Actually, that is a lie. There is a lot that a database can do to protect itself. It used to be common to store critical pages in multiple locations on disks (usually making sure that they are physically far away from one another), as a way to reduce the impact of the inevitable data corruption. This way, things like the pages that describe where all the rest of the data in the system reside tend to be safe from most common errors, and you can at least recover a bit.

As you probably guessed, Voron does checksums, but it doesn’t bother to duplicate information. That is already something that is handled by RavenDB itself. Most of the storage systems that are dealing with data duplication (ZFS has this notion with the copies command, for example) were typically designed to work primarily on a single primary node (such as file system that don’t have distribution capabilities). Given that RavenDB replication already does this kind of work for us, there is no point duplicating such work at the storage layer. Instead the checksum feature is meant to detect a data corruption error and abort any future work on suspect data.

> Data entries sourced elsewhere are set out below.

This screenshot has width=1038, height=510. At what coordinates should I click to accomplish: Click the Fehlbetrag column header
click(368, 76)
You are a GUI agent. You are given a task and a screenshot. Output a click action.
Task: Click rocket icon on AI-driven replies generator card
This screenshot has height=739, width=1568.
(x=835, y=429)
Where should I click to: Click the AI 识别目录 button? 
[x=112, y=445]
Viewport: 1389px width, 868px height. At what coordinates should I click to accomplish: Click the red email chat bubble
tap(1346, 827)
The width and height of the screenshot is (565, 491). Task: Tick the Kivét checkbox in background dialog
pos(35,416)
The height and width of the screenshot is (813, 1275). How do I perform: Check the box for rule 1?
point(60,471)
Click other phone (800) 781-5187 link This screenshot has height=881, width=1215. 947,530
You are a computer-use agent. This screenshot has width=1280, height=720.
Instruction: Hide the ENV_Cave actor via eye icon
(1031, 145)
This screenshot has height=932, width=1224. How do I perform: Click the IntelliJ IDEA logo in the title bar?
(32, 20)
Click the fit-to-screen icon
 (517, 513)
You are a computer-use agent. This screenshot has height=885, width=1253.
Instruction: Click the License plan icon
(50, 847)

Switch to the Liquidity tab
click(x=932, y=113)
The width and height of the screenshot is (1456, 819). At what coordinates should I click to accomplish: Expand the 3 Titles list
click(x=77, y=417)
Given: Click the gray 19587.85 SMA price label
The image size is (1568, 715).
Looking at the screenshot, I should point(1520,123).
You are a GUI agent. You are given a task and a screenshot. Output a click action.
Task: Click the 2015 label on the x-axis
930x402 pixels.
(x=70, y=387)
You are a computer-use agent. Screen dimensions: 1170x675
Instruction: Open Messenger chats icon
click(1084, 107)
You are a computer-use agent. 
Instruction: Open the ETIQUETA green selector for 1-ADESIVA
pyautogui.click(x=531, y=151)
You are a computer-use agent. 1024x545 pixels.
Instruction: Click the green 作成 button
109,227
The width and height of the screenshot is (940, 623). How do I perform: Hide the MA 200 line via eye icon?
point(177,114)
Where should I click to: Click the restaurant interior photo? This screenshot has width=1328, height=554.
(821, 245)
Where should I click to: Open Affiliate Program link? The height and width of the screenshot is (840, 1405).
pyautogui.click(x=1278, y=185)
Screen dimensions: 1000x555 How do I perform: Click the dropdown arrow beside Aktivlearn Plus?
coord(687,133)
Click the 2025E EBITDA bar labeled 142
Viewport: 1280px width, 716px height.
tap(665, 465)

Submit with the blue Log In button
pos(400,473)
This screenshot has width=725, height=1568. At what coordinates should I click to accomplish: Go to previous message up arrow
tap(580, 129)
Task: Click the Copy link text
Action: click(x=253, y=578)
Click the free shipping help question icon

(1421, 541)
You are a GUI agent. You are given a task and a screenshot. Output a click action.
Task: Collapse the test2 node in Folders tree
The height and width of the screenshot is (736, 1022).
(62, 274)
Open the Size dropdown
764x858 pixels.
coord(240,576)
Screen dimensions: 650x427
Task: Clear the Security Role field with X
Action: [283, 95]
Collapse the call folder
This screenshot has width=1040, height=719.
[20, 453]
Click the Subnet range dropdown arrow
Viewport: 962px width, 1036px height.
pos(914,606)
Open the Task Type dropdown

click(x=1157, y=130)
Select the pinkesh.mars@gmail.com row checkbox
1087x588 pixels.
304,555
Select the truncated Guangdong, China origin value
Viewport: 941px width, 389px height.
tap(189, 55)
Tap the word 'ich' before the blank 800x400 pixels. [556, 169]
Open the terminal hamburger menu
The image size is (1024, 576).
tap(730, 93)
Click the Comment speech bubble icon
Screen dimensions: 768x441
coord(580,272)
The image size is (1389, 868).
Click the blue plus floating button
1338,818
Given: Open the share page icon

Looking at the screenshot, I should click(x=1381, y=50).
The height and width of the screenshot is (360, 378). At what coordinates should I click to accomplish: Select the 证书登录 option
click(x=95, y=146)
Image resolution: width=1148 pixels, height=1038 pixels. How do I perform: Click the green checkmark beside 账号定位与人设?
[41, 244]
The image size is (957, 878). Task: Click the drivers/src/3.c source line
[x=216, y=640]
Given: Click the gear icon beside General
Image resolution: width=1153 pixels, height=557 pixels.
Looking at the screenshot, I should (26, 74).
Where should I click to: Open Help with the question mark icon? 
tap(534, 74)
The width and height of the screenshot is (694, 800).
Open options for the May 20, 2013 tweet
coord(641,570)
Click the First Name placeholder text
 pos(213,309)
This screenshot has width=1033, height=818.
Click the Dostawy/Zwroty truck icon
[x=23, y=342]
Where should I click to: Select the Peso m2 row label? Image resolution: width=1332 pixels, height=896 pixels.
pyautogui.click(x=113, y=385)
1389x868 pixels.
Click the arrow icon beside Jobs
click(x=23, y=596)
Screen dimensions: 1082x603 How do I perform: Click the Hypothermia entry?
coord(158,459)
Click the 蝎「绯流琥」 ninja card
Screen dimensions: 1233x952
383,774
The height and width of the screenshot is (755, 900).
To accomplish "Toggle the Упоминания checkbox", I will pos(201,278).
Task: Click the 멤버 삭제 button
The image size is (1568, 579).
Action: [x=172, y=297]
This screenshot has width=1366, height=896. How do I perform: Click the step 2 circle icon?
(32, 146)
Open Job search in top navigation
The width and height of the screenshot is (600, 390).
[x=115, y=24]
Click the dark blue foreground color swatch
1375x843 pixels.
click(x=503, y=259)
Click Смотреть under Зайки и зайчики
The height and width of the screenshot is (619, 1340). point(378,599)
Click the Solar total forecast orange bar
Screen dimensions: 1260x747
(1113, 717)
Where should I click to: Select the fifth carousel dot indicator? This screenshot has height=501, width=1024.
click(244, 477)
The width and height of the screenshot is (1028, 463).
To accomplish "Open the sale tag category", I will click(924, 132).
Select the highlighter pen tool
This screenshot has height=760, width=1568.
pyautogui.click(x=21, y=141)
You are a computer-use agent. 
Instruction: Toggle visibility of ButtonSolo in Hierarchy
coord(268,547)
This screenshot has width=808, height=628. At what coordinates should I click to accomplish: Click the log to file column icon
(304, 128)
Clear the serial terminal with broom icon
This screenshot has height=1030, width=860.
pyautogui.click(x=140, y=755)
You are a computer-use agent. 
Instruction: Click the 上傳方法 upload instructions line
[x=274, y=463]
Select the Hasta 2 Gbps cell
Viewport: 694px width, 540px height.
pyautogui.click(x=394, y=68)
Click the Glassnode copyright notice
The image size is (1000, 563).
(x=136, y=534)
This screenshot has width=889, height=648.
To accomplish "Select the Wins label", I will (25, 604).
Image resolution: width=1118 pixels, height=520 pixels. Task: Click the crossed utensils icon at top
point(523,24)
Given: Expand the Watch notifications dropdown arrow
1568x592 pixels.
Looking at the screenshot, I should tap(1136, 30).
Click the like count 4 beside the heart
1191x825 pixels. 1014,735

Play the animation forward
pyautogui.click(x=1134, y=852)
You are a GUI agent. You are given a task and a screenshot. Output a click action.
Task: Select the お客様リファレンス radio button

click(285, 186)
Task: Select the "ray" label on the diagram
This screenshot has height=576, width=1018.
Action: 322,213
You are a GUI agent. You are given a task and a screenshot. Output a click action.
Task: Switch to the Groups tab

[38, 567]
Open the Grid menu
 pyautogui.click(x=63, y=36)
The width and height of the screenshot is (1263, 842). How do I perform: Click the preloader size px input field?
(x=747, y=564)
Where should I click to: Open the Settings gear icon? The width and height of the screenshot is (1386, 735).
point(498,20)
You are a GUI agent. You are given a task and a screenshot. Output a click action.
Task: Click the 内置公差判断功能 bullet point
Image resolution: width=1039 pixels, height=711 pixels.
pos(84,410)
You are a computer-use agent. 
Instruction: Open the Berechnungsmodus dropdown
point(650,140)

In a typical cluster, this will generate an error on access, and the node can be taken down and repaired from a replica. This serves as both an early warning system and as a way to make sure that a single data corruption in one location doesn’t “infect” other locations in the database, or worse, across the network.

So now that I have written oh so much about what this feature is, let us talk a bit about what it is actually doing. Typically, a database would validate the checksum whenever it reads the data from disk, and then trust the data in memory ( is isn’t really safe to do that either, but let’s us not pull the  research on that, otherwise you’ll be reading the next post on papyrus) as long as it resides in its buffer pool.

This is simple, easy and reduce the number of validation you need to do. But Voron doesn’t work in this manner. Instead, Voron is mapping the entire file into memory, and accessing it directly. We don’t have a concept of reading from disk, or a buffer pool to manage. Instead of doing the OS work, we assume that it can do what it is supposed to do and concentrate on other things. But it does mean that we don’t control when the data is loaded from disk. Technically speaking, we could have tried to hook into the page fault mechanism and do the checks there, but that is so far outside my comfort zone that it gives me the shivers. “Wanna run my database? Sure, just install this rootkit and we can now operate properly.”

I’m sure that this would be a database administrator’s dream. I mean, sure, I can package that in a container, and then nobody would probably mind, but… the insanity has to stop somewhere.

Another option would be to validate the checksum on every read, that is possible, and quite easy, but this is going to incur a substantial performance penalty to do ensure that something that shouldn’t happen didn’t happen. Doesn’t seem like a good tradeoff to me.

What we do instead is make the best of it. We keep a bitmap of all the pages in the data file, and we’ll validate them the first time that we access them (there is a bit of complexity here regarding concurrent access, but we are racing it to success and at worst we’ll end up validating the page multiple times), and afterward, we know that we don’t need to do that again. Once we loaded the data to memory even once, we assume that is isn’t going to change beneath our feet by something. This isn’t an axiom, and there are situations where a page can be loaded from disk, valid, and then become corrupted on disk. The OS will discard it at some point, and then read the corrupt data again, but this is a much rarer circumstance than before.

The fact that we recently have verified that the the page is valid is a good indication that it will remain valid, and anything else have too much overhead for us to be able to use (and remember that we also have those replicas for those extreme rare cases). 

Independent of this post, I just found this article which injected errors in multiple databases data and examined how they behaved. Facincating reading.